Текст для чтения:
Проведя одну только ночь под Гелором, морские разбойники, бросив наши, еще дымящиеся корабли, начали подходить к Сиракузам. Так как они, очевидно, не раз слышали о несравненной красоте сиракузских зданий и гавани, то они и решили, что если им не удастся увидеть их во время претуры Верреса, то уж наверное не удастся никогда.

(XXXVII, 96) Сначала они подошли на своих кораблях к упомянутому мной месту летней стоянки претора, к той части берега, где Веррес, раскинув палатки, в течение трех дней разместил свой лагерь наслаждений. Найдя это место пустым и поняв, что претор уже снялся оттуда, они тотчас же, ничего не опасаясь, начали входить в самую гавань. Людям, незнакомым с этими местами, следует объяснить более подробно: когда я говорю «в гавань», это значит, что пираты проникли в самый город и притом в его внутреннюю часть. Дело в том, что не город окружен гаванью, а, напротив, самая гавань со всех сторон опоясана городом, так что морем омываются не стены зданий на окраине города, а в самое сердце города проникают воды гавани. (97) Здесь-то, в бытность твою претором, пират Гераклеон четырьмя небольшими миопаронами бороздил воды гавани, сколько ему заблагорассудилось. О, бессмертные боги! В то время, как в Сиракузах находился носитель империя римского народа и ликторы со связками, пиратский миопа́рон дошел до самого сиракузского форума и до всех набережных; а между тем сюда никогда не удавалось проникнуть ни господствовавшим на море и увенчанным славой флотам карфагенян, несмотря на их частые попытки во время многих войн, ни знаменитому флоту римского народа, до твоей претуры не знавшему поражений в течение стольких войн с карфагенянами и сицилийцами. Естественные условия здесь таковы, что жители Сиракуз внутри своих стен, в городе, на форуме увидели вооруженного и победоносного врага раньше, чем в гавани — какой-либо вражеский корабль. (98) В бытность твою претором, суденышки морских разбойников сновали там, куда в давние времена ворвался, благодаря своей силе и численному превосходству, один только афинский флот в составе трехсот кораблей, но и он, ввиду естественных условий местности и гавани, именно здесь был побежден и разбит. Здесь впервые получило тяжкий удар и было сломлено могущество этого государства; именно в этой гавани, как принято думать, величие, владычество и слава Афин потерпели крушение.

Список данных:
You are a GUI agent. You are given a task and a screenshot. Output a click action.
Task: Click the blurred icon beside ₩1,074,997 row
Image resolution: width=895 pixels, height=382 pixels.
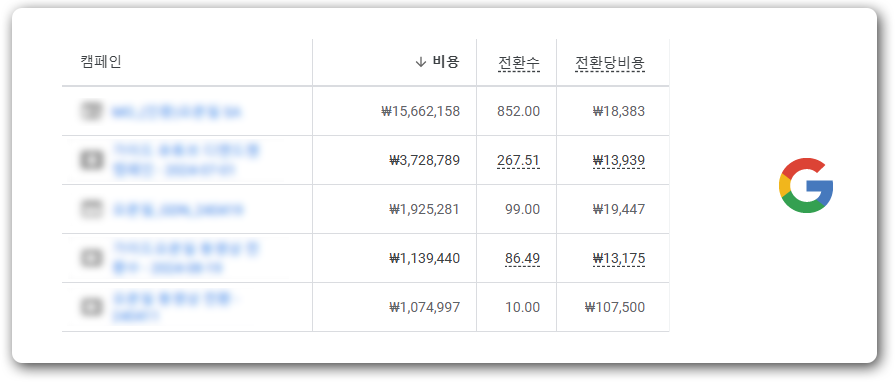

...

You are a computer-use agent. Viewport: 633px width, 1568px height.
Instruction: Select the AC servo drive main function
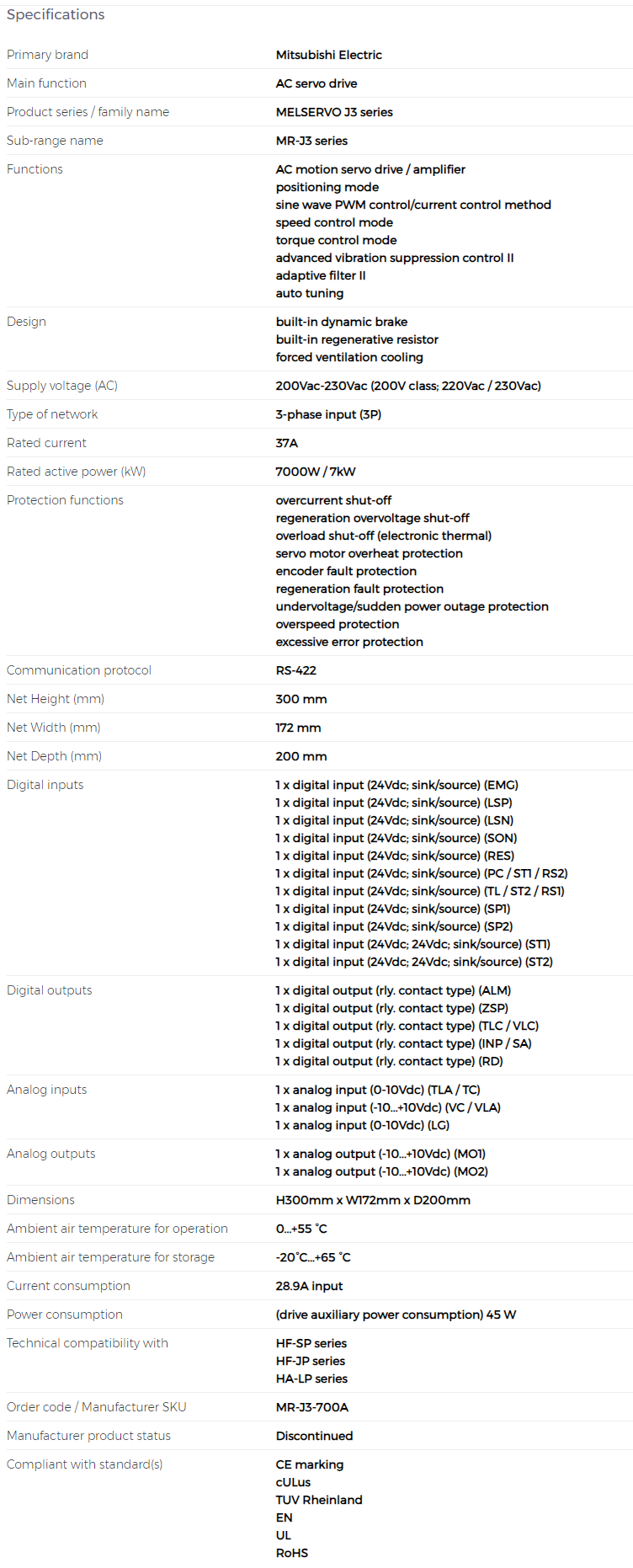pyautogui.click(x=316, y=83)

Задания:
(1) Перепишите фрагмент текста для чтения о пиратах в Сиракузах, начиная со слов «Проведя одну только» и заканчивая словами «не удастся никогда.». Замените в нем «морские разбойники» на «пираты».
(2) Почему, согласно тексту для чтения, слова «в гавань» означают, что пираты проникли в самый город, в его внутреннюю часть?
(3) Сколько кораблей было у пирата Гераклеона, по словам текста для чтения?

Ответы к заданиям:
(1)
Проведя одну только ночь под Гелором, пираты, бросив наши, еще дымящиеся корабли, начали подходить к Сиракузам. Так как они, очевидно, не раз слышали о несравненной красоте сиракузских зданий и гавани, то они и решили, что если им не удастся увидеть их во время претуры Верреса, то уж наверное не удастся никогда.

(2) Не город окружен гаванью, а, напротив, гавань со всех сторон опоясана городом. Поэтому воды гавани проникают в самое сердце города.

(3) Четыре небольших миопарона.